The principal reason you won’t become wealthy investing in real estate

The majority of my writing here covers real estate investment strategies and mindsets you can use to become wealthy with long term real estate investing. In various case studies, I have shown you how to create a six figure income  and how to retire in seven years  etc. by making smart real estate investments tied by the common thread of a solid Blueprint strategy.

And that’s all well and good. We all can benefit from a little more “big picture” insight to help us design and take charge of our own financial future. But when you get down to the dirty details, the execution of such plans usually ends up being a lot messier than those projections. It’s one thing to look at  and intellectually understand the mathematical implications of a strategy that assumes flawless execution. It’s another to actually execute. Think about all the things you have to contend with when making an important financial decision. We all want to avoid risk where possible (risk aversion) which leads to uncertainty (indecision) about whether this is the right move (wanting the best deal possible) which leads to procrastination and paralysis by analysis (inaction).

Broke businessman with empty pockets

Sometimes knowledge of  the path that leads the opposite way can illuminate the path that leads to what we want to become.

In the context of building wealth through a disciplined approach over long periods of time this is not only true – it’s eyeopening.

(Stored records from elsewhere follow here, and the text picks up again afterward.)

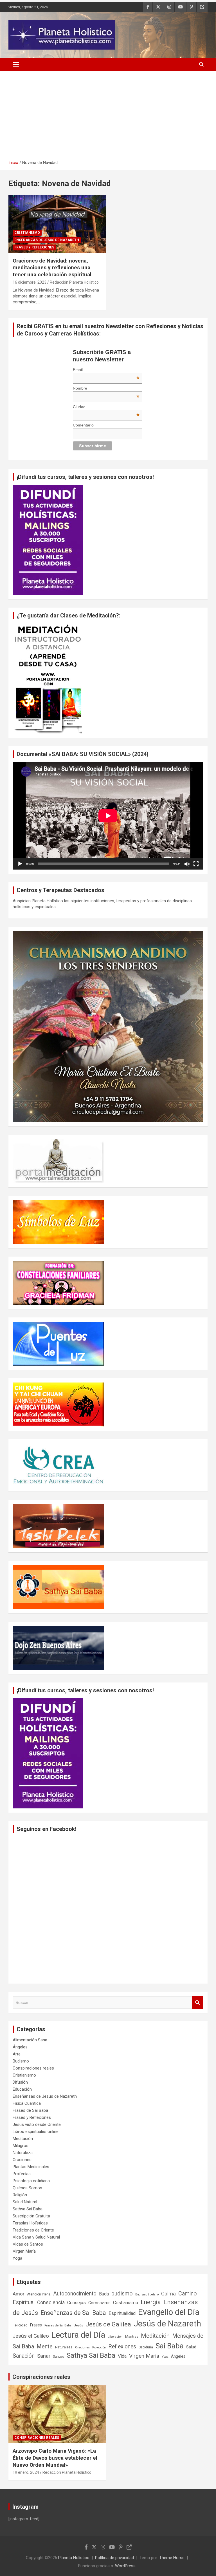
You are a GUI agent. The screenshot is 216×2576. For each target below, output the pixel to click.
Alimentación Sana (30, 2039)
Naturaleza (23, 2152)
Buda (104, 2294)
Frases (36, 2325)
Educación (22, 2089)
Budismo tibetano (147, 2294)
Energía (151, 2302)
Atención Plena (39, 2294)
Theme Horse (171, 2557)
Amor (18, 2294)
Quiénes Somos (27, 2187)
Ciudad (106, 406)
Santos (58, 2356)
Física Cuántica (27, 2103)
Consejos (76, 2302)
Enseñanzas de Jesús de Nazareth (46, 240)
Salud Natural (25, 2201)
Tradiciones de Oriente (33, 2230)
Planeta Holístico (73, 2557)
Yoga (17, 2258)
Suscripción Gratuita (31, 2216)
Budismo (21, 2061)
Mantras (131, 2336)
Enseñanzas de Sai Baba (73, 2312)
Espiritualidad (122, 2313)
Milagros (20, 2145)
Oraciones (22, 2159)
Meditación (23, 2138)
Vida (122, 2356)
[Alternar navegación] (15, 64)
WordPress (125, 2565)
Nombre (106, 388)
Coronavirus (99, 2303)
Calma (168, 2294)
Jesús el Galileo (31, 2336)
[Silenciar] (187, 864)
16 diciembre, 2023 (29, 282)
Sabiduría (146, 2347)
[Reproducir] (20, 864)
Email (106, 369)
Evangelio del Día (168, 2312)
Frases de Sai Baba (30, 2110)
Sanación (24, 2356)
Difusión (20, 2082)
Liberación (115, 2337)
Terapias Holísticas (30, 2223)
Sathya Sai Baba (27, 2209)
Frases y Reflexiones (34, 247)
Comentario (83, 425)
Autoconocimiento (74, 2293)
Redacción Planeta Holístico (74, 282)
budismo (122, 2293)
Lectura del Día (78, 2335)
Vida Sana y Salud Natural (36, 2237)
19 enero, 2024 (26, 2472)
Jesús (78, 2325)
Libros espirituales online (35, 2131)
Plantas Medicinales (31, 2166)
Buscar (197, 2002)
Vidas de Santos (28, 2244)
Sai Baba (170, 2346)
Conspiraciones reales (33, 2068)
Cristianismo (27, 233)
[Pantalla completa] (196, 864)
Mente (45, 2346)
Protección (99, 2347)
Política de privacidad (114, 2557)
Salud (191, 2347)
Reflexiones (122, 2346)
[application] (108, 815)
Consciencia (51, 2302)
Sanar (43, 2356)
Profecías (22, 2173)
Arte (17, 2054)
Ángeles (20, 2047)
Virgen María (24, 2251)
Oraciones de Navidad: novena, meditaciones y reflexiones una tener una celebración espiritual (52, 267)
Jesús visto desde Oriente (37, 2124)
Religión (20, 2194)
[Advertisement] (108, 117)
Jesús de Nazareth (167, 2323)
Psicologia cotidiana (31, 2180)
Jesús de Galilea (108, 2324)
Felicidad (20, 2325)
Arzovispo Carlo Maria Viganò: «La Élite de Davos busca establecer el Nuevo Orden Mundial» (55, 2458)
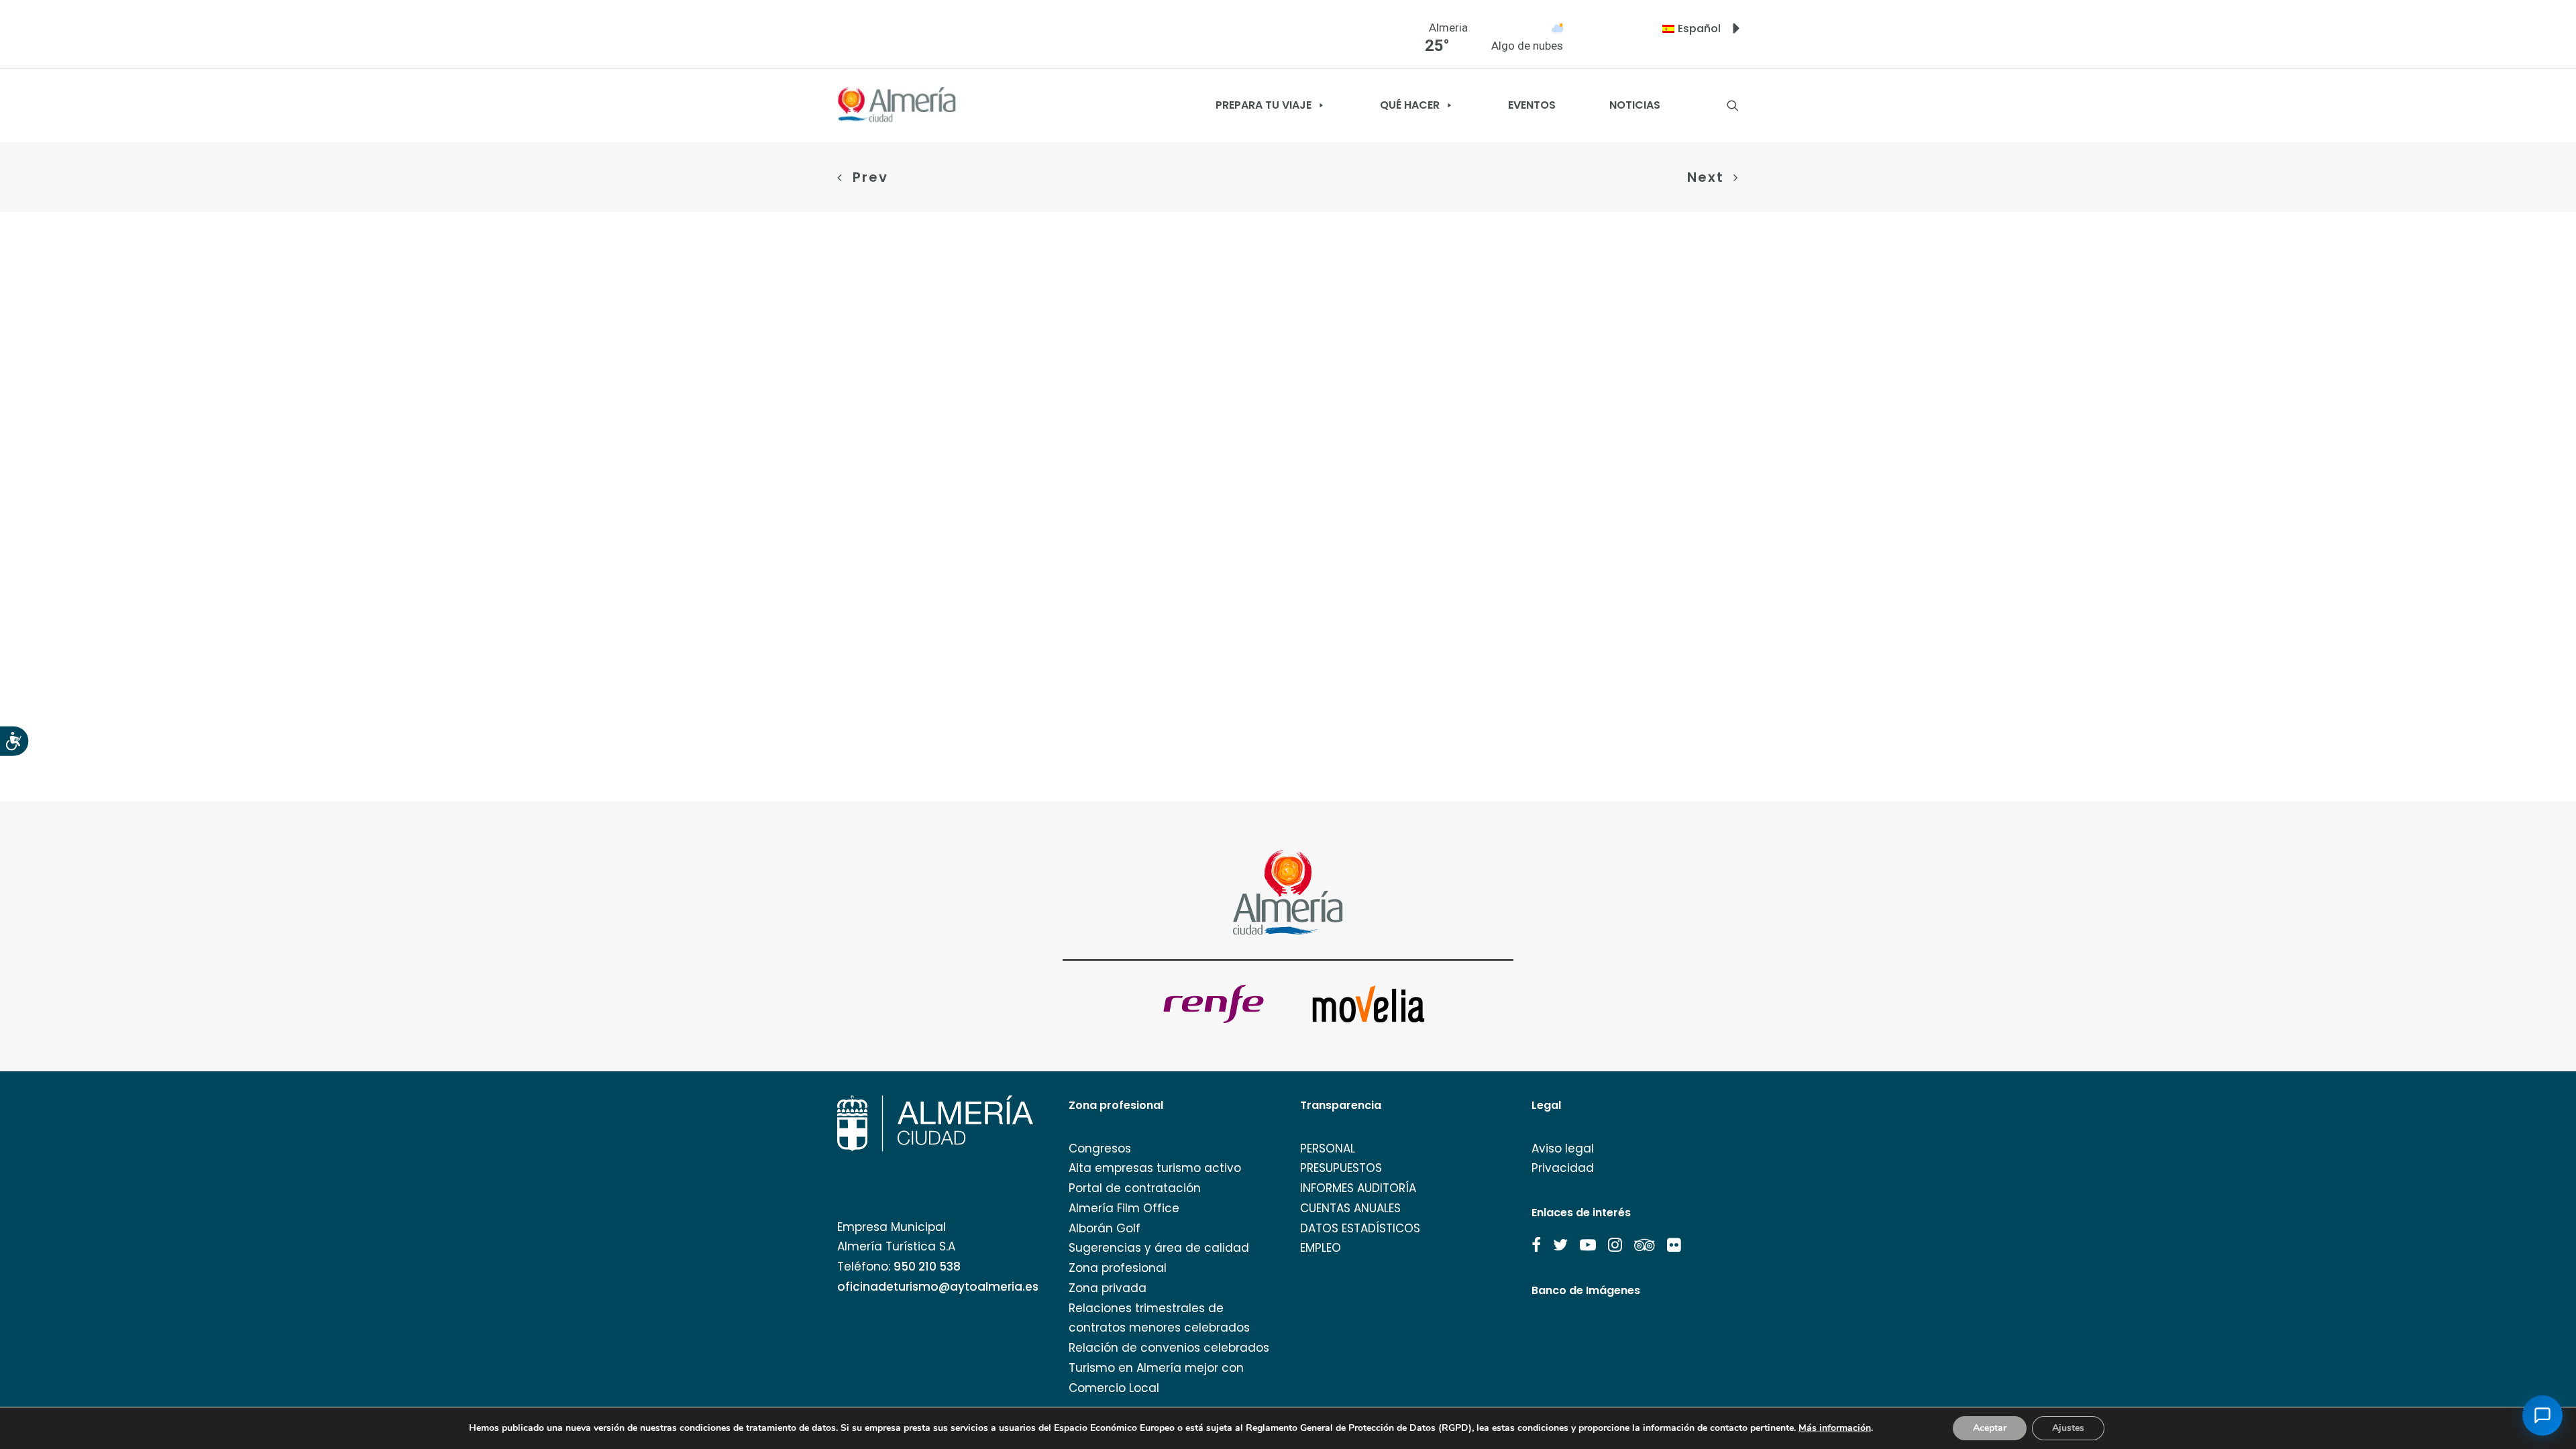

You see there’s this massive myth in the realm of real estate investing  that has been propagated by multiple books and has been accepted as truth by most. It claims that in real estate investing you live and die by your rate of return. You might have heard it put a different way in “you make your money when you buy the property”  or “if your incoming rent is not at least X% of the purchase price, don’t buy the property”. They’re all different shades of the same idea:

Myth: Your ultimate success or failure in becoming wealthy investing in real estate is a direct result of your rate of return. Therefore, you should have a set return number in mind and use it as an acid test. Anything yielding a lower return is a nay, anything higher a yay.

Sounds sensible enough, right?

Let’s add on another layer of context to this discussion. In a free capitalist society the only constant you can count on is change. Case and point: The real estate market over the last 9-12 months has been experiencing rapid change from a sleepy sideways market to a “write your full price offer before you leave the property or you don’t stand a chance” Seller’s market. Obviously this has caused prices to rise and inventories to shrink substantially in most markets which leads to downward pressure on rates of return investors are able to obtain. Last week, I had a conference call with a client that had purchased several properties in 2007-09 and was mortified by the unrecognizable landscape.

With that in mind, you can see how “the number” you have in your mind for an acceptable return can change based upon your previous experiences (a new investor with no past frame of reference would view today’s market very differently than an investor that acquired property at the most distressed point of the 08 recession) and therefore influence your action (or inaction) going forward.

But none of that matters.

The idea that your wealth building efforts will succeed or fail based upon your ability to secure a certain rate of return is just untrue. Here’s an example that dispels that myth: Suppose you have two real estate investors A and B. Investor A puts together a portfolio of 9 high quality properties yielding 15% annual returns and Investor B purchases  similar quality properties (9) that only yield 10% returns. Both investors employ a Blueprint strategy to aggressively pay off their properties over the next decade and end up with the same income at retirement. All else being equal, Investor A will get to retirement much faster due to the higher return on his investments but in the end both investors end up with a similar net worth and income. In other words, both end up wealthy. So the 30% difference in returns impacted the speed of success but not the ultimate result.

Of course, all else is rarely equal in real life.

Take the same example above and add the layer of context of a changing market I described above. During the acquisition phase their plans, the market shifts and now 15% return properties dwindle in numbers and Investor A only acquires 5 out of the 9 properties he was planning to acquire. Meanwhile, Investor B completes all nine purchases since his 10% rate of return is more readily available. Who do you suppose fares better in the end? Investor B portfolio crushes Investor A’s and his coveted 15% because he acquired and paid off a larger asset value becoming significantly wealthier in the process.

It’s not the rate of return that determines your success or failure on the road to becoming wealthy. It’s action. If you’re disciplined and have a solid plan, you will pay off and own whatever you acquire. But it’s the acquisition that sets everything in motion. Without it, you lack the target to hit and with it the structure you need to be able to execute.

Remember this: Far more wealth is lost by inaction than ever was lost by accepting a lower return. Don’t let an arbitrary number in your head back you into the corner of inaction. That’s the principal reason one fails at becoming wealthy.

 

 

Comments

  1. Glenn F. says:

    Well said. Basically, many investors loose sight of the big picture.